Enrichment of Epstein Barr Virus in patients with Multiple Sclerosis

Abstract Multiple sclerosis (MS) is an autoimmune disease of the central nervous system affecting more than 2 million people worldwide and has been linked with Epstein-Barr Virus (EBV) infection. Previous studies by the Kottyan and Weirauch labs show that the EBNA2 protein of both EBV type 1 and 2 binds unique MS risk loci potentially causing changes at the transcriptional level contributing to MS disease progress. We hypothesize that type 1 and type 2 EBV will be detectable in the MS patient samples, and we aim to quantify EBV enrichment and identify EBV type in MS patient-derived blood samples. Analysis by qPCR showed that 30% of the control population (n=10) and 66% of the MS patient population (n=41) had detectable levels of EBV whereas the MS patients had a significantly higher frequency of EBV presence (X2 test p=0.0389). Of the samples that tested positive for EBV, 66% showed presence of type 1 EBV while 33% were unknown without a significant difference between MS patients and control group (X2 test p>0.9999). Due to issues with the limit of detection, droplet digital PCR was assessed for higher sensitivity compared to qPCR, but was found to have a comparable limit of detection to qPCR. To overcome the challenge of detecting low copy number viruses, we look toward targeted DNA capture and next generation sequencing to improve the sensitivity of EBV detection and specificity of EBV typing.
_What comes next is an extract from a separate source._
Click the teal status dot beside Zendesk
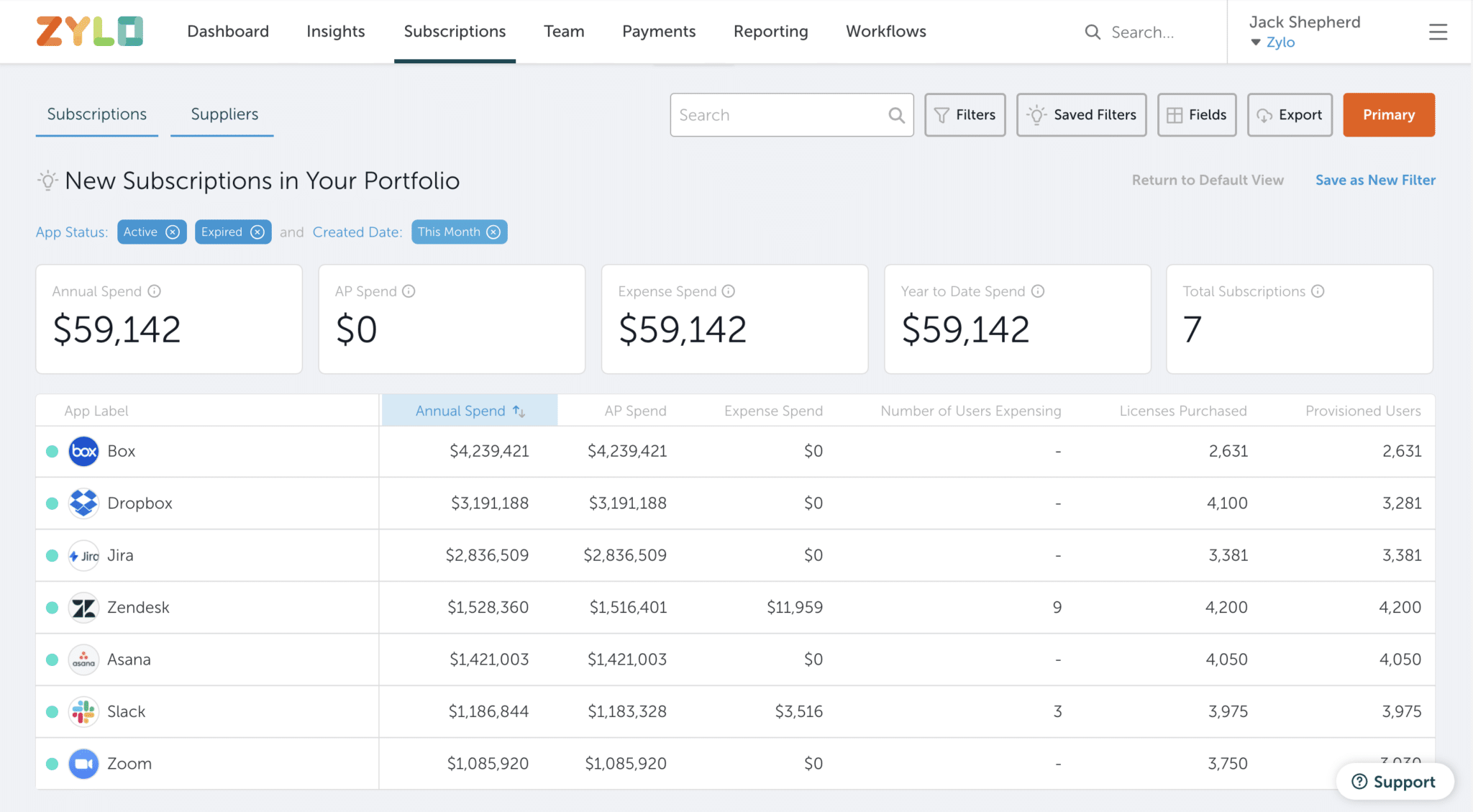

Understanding the distribution of EBV types among MS patients would elucidate the precise role of EBV in MS development, potentially leading to improved treatment and prevention methods. Supported by grants from NIH grants R01 HG010730, R01 NS099068, R01 GM055479, and U01 AI130830 to MTW; R01 DK107502, R01 AI148276, U19 AI070235, U01 HG011172, and P30 AR070549 to LCK; R01 AR073228, R01 AI024717, and CCHMC ARC Award 53632 to MTW and LCK.